**DESCRIPTION OF THE TASK**
Answer these from the passage on repentance below, numbering your answers the same way:
1. Who wrote Unbroken, and what earlier book by that author does the passage name?
2. How many years after the war ended did Louie go to the Billy Graham crusade?
3. What was the promise Louie had made on the raft?

Internal and external sins must be attacked. Hardened hearts must be softened. Matthew Henry says our hearts must be leveled by divine grace.⁠2 We see this in two ways:

  1. Those cast down into despair and condemnation are lifted up.
  2. The self-righteous are humbled.

We should be humbled, but not condemned. Whether you are filled with pride, or in the depths of despair, you need to hear the voice calling you out of that frame of spirit. The state of preparedness is one of faith and hope.

I’m currently rereading Unbroken by Laura Hillenbrand (author of Seabiscuit). Its subtitle is “A World War II Story of Survival, Resilience, and Redemption.” We read about the life of Louie Zamperini. His running in the olympics, his entering the war, being shot down, escaping sharks only to be captured, tortured, and finally returned home. It is a remarkable story. He survived some of the most horrendous POW experiences and suffered torment many years after his release.

Four years after the war ended Louie found his way to a Billy Graham crusade (one of the first really successful crusades Graham put on). He heard Graham speaking of the judgment of God. Even those who think they are “pretty good” people will hear God say, “Depart from me.” Louie’s response was one of self-righteous rage, “I’m a good person.” He left during the call to repentance, but his wife convinced him to go and listen to him again the following evening. As Graham once again got to the call at the end of his sermon Louie stood to leave.

Hillenbrand writes, “Louie pushed past the congregants in his row, charging for the exit. His mind was tumbling. He felt enraged, violent, on the edge of explosion. He wanted to hit someone. As he reached the aisle, he stopped. Cynthia, the rows of bowed heads, the sawdust underfoot, the tent around him, all disappeared. A memory long beaten back, the memory from which he had run the evening before, was upon him. Louie was on the raft. There was gentle Phil crumpled up before him, Mac’s breathing skeleton, endless ocean stretching away in every direction, the sun lying over them, the cunning bodies of the sharks, waiting, circling. He was a body on a raft, dying of thirst. He felt words whisper from his swollen lips. It was a promise thrown at heaven, a promise he had not kept, a promise he had allowed himself to forget until just this instant: If you will save me, I will serve you forever. And then, standing under a circus tent on a clear night in downtown Los Angeles, Louie felt rain falling. It was the last flashback he would ever have. Louie let go of Cynthia and turned toward Graham. He felt supremely alive. He began walking.”⁠3

That’s how repentance begins. It is listening to the call and responding in faith. Louie went home, and gave up his many vices. His anger turned to joy. His rage became peace. Louie’s nightmares vanished and when he had the opportunity to meet some of his old guards when he was a POW, he was able to forgive them. His life was completely transformed. He was a new creation!

**RECORD EXTRACTS**

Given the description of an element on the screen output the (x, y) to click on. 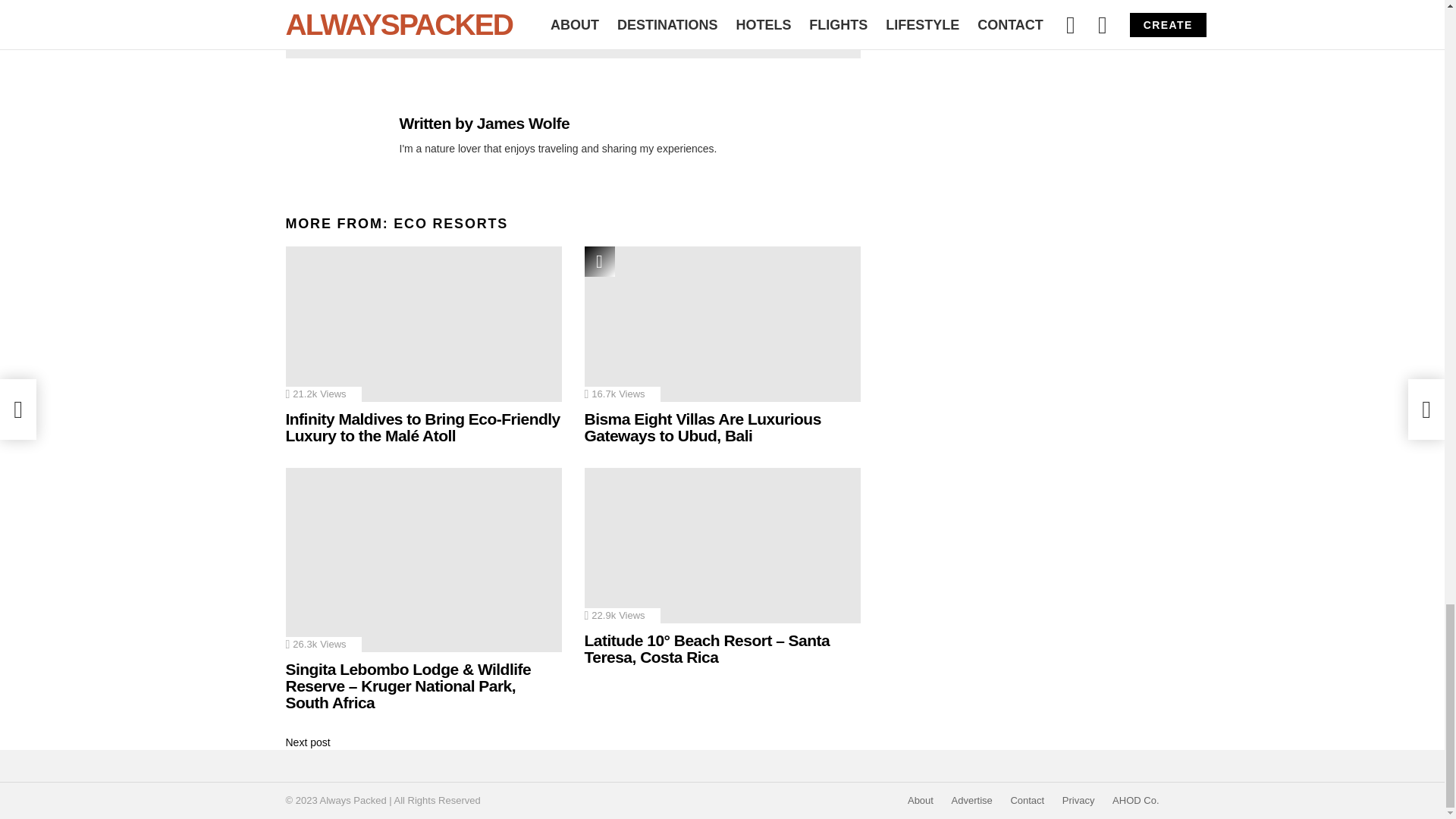
Trending (598, 261)
Sign up (738, 7)
Bisma Eight Villas Are Luxurious Gateways to Ubud, Bali (721, 324)
Given the description of an element on the screen output the (x, y) to click on. 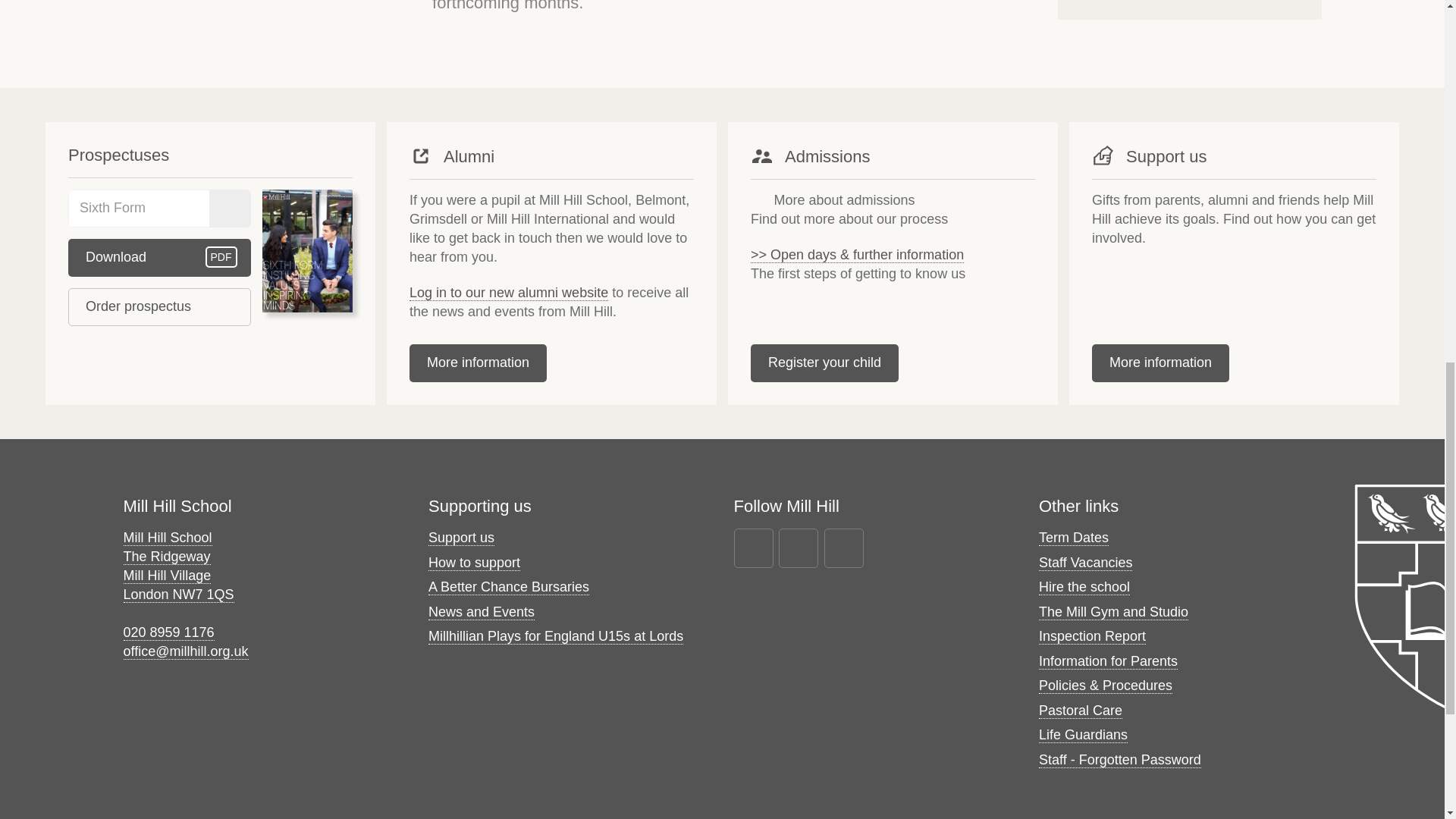
Order prospectus (159, 306)
More about admissions (832, 200)
Log in to our new alumni website (159, 257)
More information (508, 293)
More information (478, 362)
Register your child (1160, 362)
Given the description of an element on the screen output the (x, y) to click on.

**THE SOLUTION**
1. Laura Hillenbrand; Seabiscuit.
2. Four years.
3. "If you will save me, I will serve you forever."